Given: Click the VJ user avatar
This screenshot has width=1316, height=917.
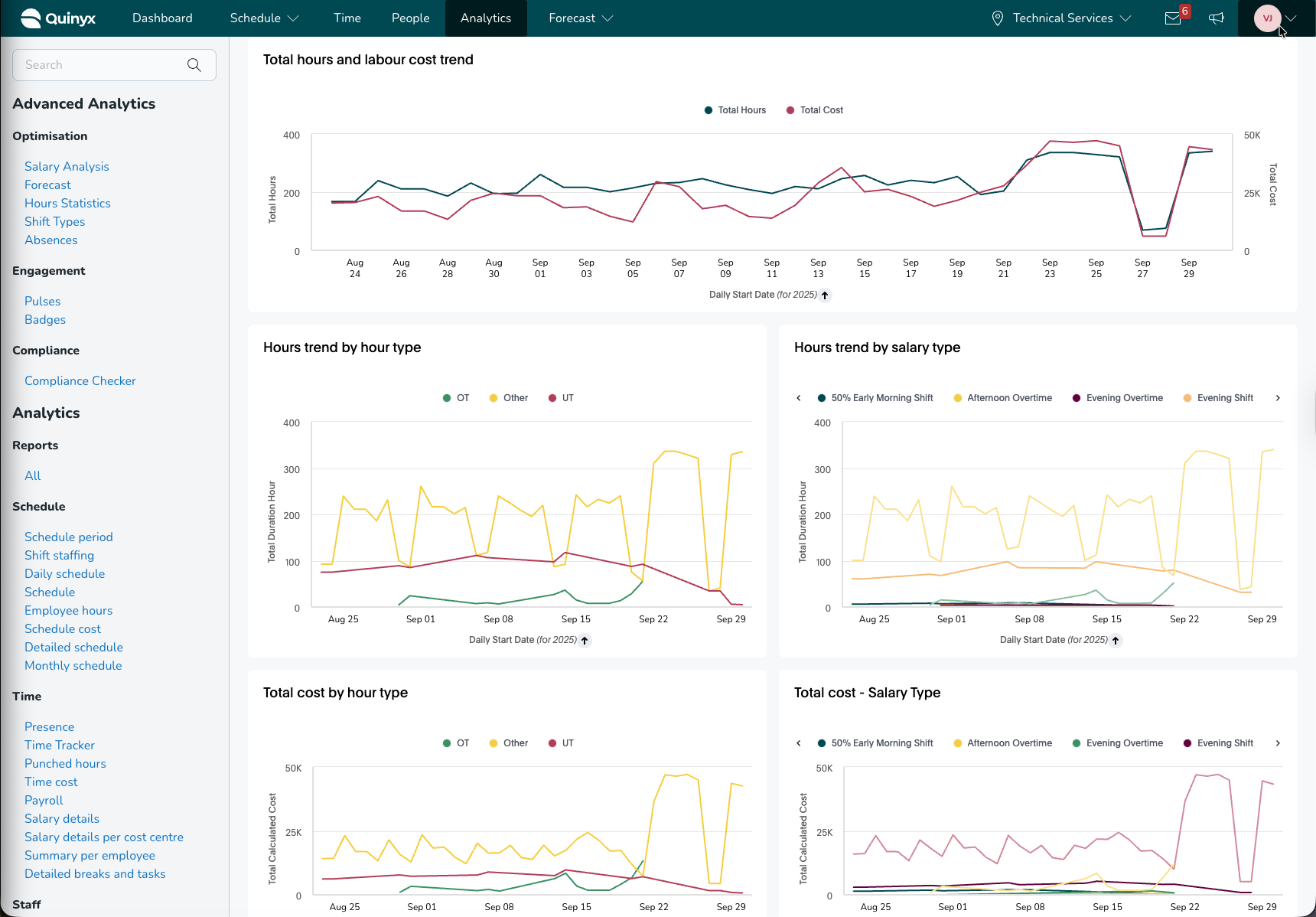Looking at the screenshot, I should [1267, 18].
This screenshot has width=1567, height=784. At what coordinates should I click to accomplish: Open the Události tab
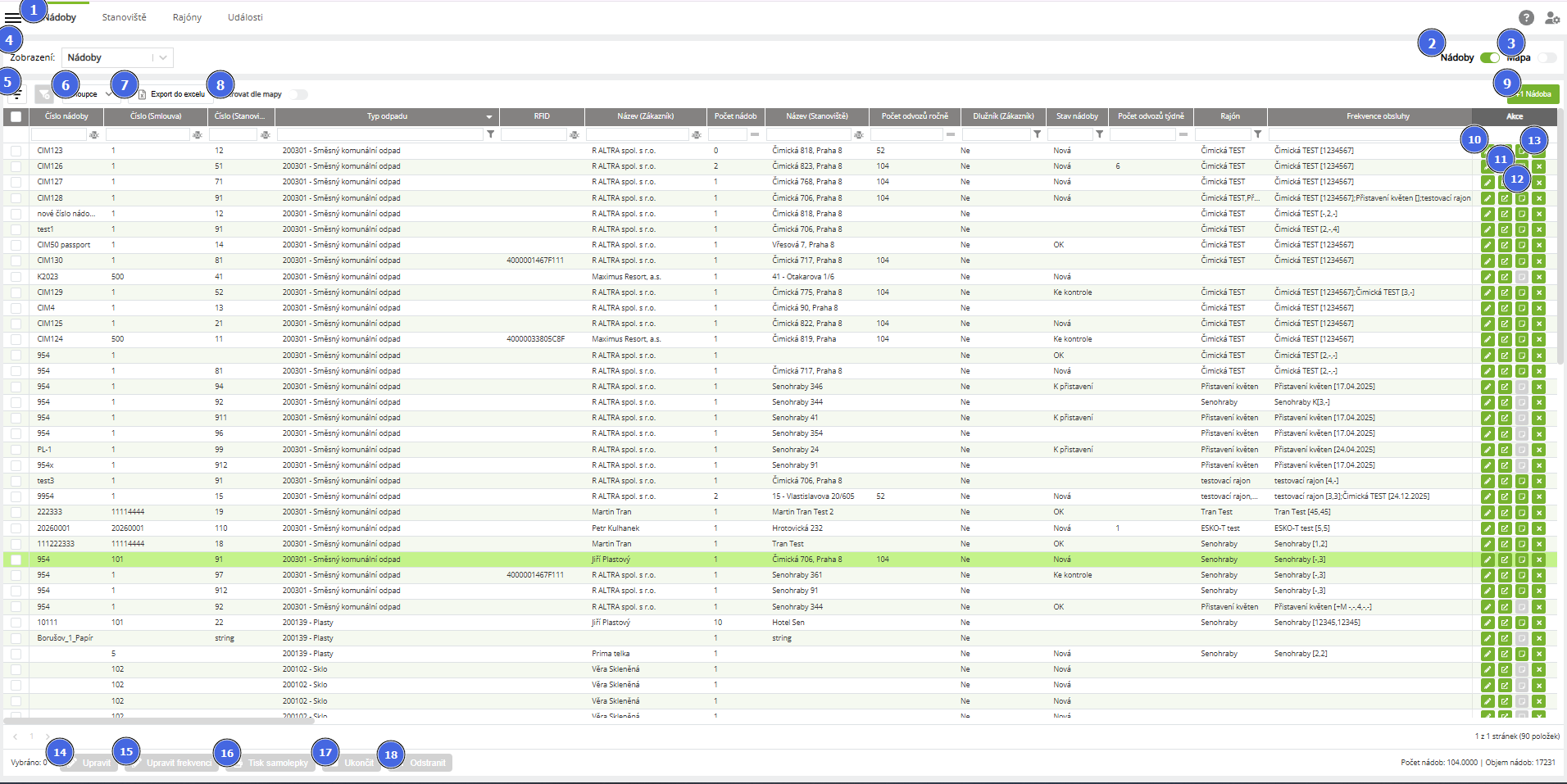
+++++
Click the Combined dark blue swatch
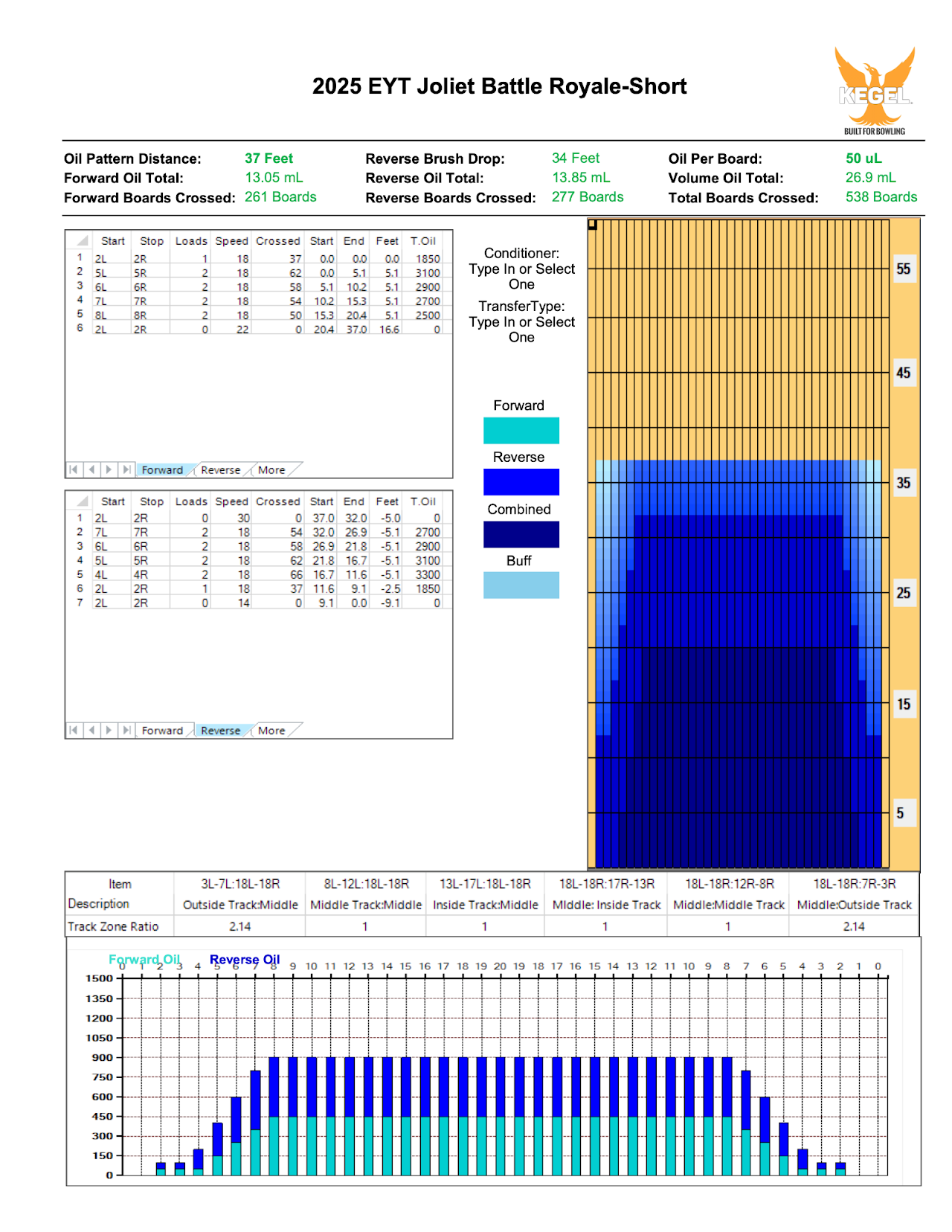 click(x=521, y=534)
+++++
EXERCISE GOAL. From the records above, copy only the lines running from the line containing "Given: Click the VJ user avatar" to the line containing "This screenshot has width=1567, height=784.", both ends included. Leave the pictures out.

COMPLETED EXERCISE.
Given: Click the VJ user avatar
This screenshot has width=1316, height=917.
Looking at the screenshot, I should [1267, 18].
This screenshot has width=1567, height=784. At what coordinates should I click to accomplish: Open the Události tab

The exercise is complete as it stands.